Study text →

┌──

Recent Advancement and Clinical Implications of 18FDG-PET in Parkinson's Disease, Atypical Parkinsonisms, and Other Movement Disorders.

Author information

1
Department of Neurology, CEMIC University Hospital, Elias Galván 4102, C1431FWO, Buenos Aires, Argentina. ceciliaperalta@yahoo.com.ar.
2
Department of Biostatistics, School of Science and Technology, National University of San Martín, Campus Miguelete, 25 de Mayo y Francia, Buenos Aires, Argentina.
3
Department of Neurology, CEMIC University Hospital, Elias Galván 4102, C1431FWO, Buenos Aires, Argentina.
4
Department of Molecular and Metabolic Imaging, CEMIC University Hospital, Elias Galván, 4102, Buenos Aires, Argentina.

Abstract

PURPOSE OF REVIEW:

The molecular imaging field has been very instrumental in identifying the multiple network interactions that compose the human brain. The cerebral glucose metabolism is associated with neural function. 18F-fluoro-deoxyglucose-PET (FDG-PET) studies reflect brain metabolism in a pattern-specific manner. This article reviews FDG-PET studies in Parkinson's disease (PD), atypical parkinsonism (AP), Huntington's disease (HD), and dystonia.

└──

Problem set →
a) According to the FDG-PET review abstract, with what is cerebral glucose metabolism associated?
b) Write the next part of the FDG-PET review abstract, beginning after its final sentence.
The material that follows has no connection to the text on FDG-PET in movement disorders.

Data extract →
┌──

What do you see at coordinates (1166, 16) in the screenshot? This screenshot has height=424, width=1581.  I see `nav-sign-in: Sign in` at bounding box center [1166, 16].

└──

Results for each task →
a) Neural function.

b)
RECENT FINDINGS:

The metabolic pattern of PD, disease progression, non-motor symptoms such as fatigue, depression, apathy, impulse control disorders, and cognitive impairment, and the risk of progression to dementia have been identified with FDG-PET studies. In prodromal PD, the REM sleep behavior disorder-related covariance pattern has been described. In AP, FDG-PET studies have demonstrated to be superior to D2/D3 SPECT in differentiating PD from AP. The metabolic patterns of HD and dystonia have also been described. FDG-PET studies are an excellent tool to identify patterns of brain metabolism.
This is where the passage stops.